DATA FOR ANALYSIS ->
Start of Block

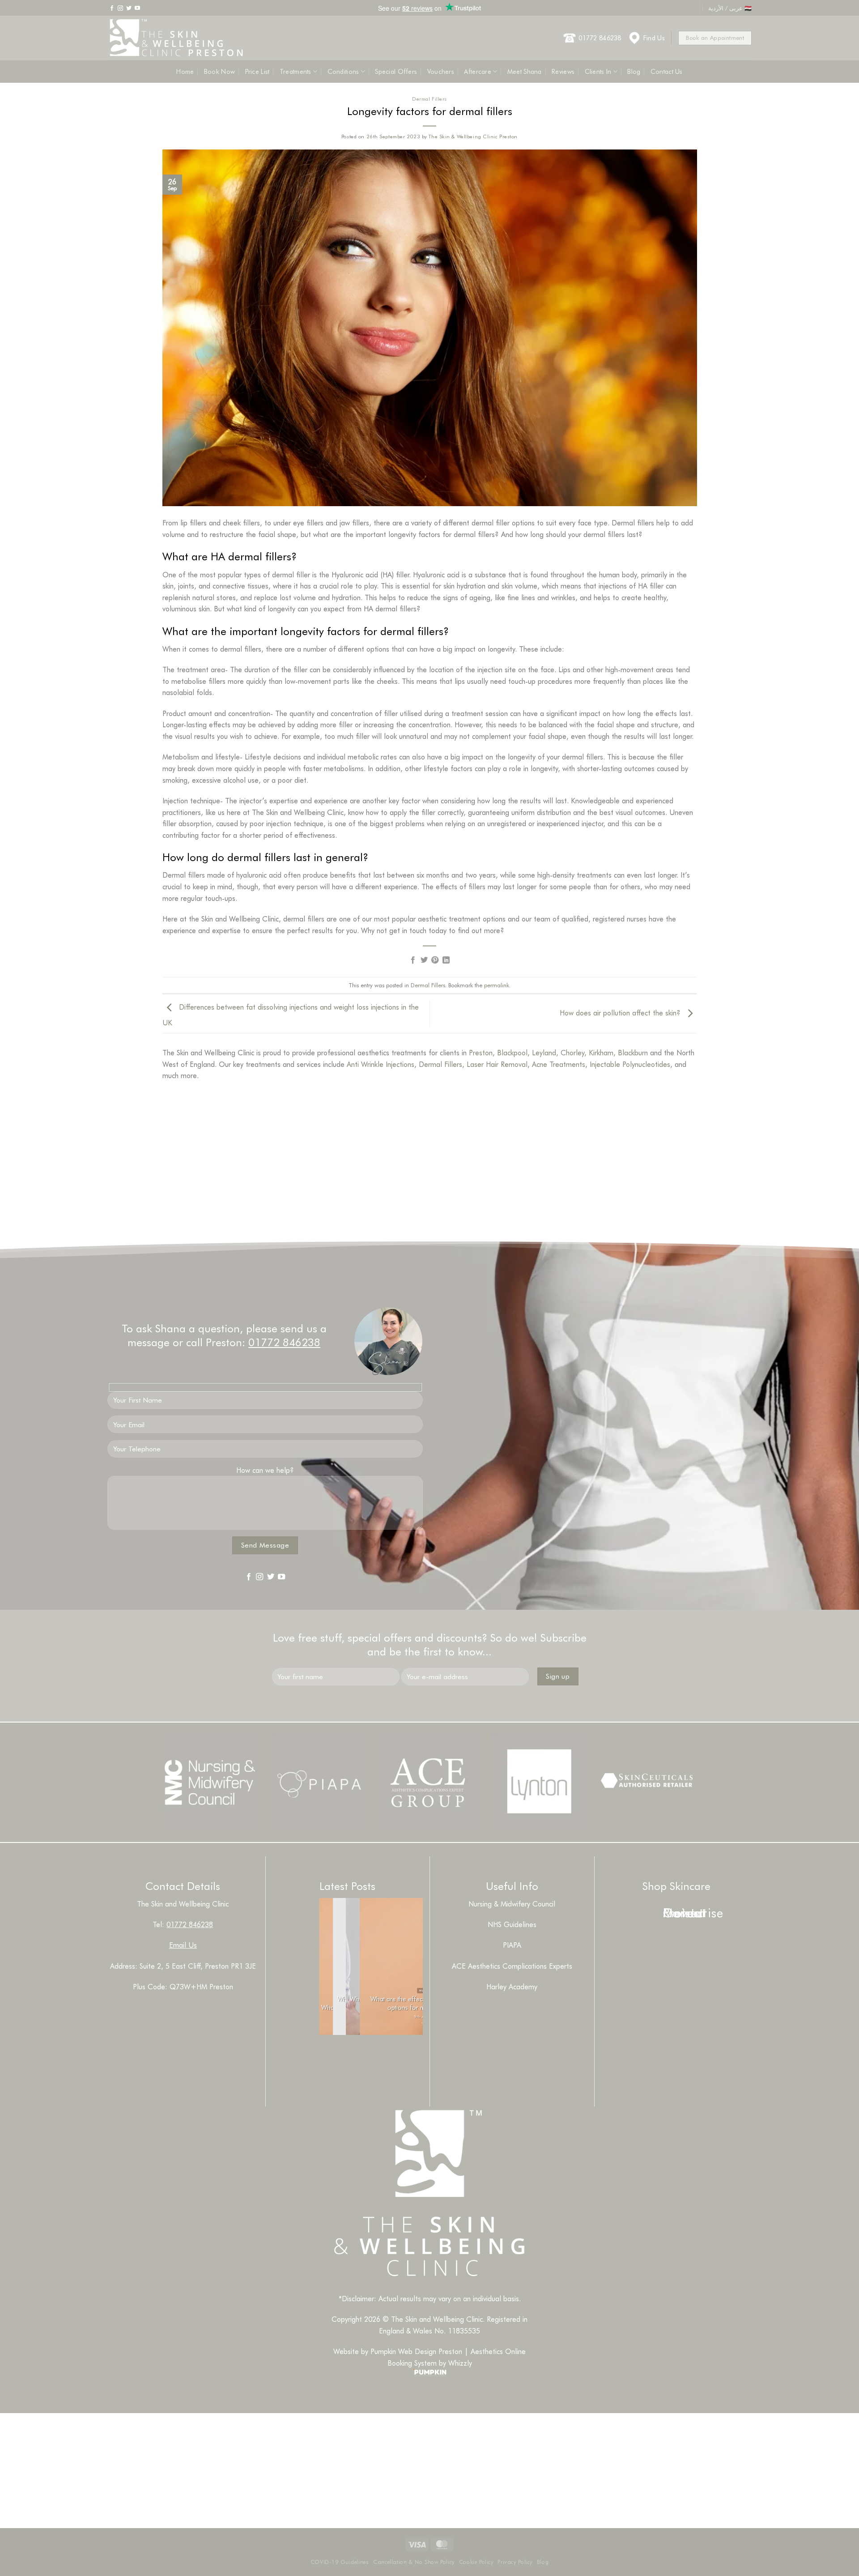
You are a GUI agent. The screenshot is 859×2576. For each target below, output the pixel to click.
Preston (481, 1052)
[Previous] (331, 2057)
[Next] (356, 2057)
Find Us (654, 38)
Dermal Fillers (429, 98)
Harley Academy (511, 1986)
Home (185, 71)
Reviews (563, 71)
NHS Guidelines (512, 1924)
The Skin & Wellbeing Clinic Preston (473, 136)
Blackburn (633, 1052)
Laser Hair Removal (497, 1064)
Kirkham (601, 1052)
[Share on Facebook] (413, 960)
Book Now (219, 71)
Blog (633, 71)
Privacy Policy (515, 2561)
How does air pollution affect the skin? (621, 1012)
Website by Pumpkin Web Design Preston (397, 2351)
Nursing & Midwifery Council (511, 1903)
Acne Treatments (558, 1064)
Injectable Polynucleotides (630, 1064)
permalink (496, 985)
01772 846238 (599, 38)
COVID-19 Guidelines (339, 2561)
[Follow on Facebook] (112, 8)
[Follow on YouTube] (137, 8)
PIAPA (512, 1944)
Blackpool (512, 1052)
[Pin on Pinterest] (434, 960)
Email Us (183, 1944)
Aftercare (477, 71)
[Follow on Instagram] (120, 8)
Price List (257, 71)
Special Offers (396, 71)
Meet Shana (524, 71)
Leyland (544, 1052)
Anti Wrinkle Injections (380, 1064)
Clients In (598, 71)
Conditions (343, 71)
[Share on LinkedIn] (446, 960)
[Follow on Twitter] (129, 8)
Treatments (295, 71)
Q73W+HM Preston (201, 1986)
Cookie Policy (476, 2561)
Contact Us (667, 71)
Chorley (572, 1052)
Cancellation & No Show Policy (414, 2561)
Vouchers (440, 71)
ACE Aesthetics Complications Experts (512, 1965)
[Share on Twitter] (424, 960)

End of Block

EXERCISE REQUIREMENTS ->
Copy out every line from the records that has the word "Preston".

ANSWER SPACE ->
Preston (481, 1052)
The Skin & Wellbeing Clinic Preston (473, 136)
Website by Pumpkin Web Design Preston (397, 2351)
Q73W+HM Preston (201, 1986)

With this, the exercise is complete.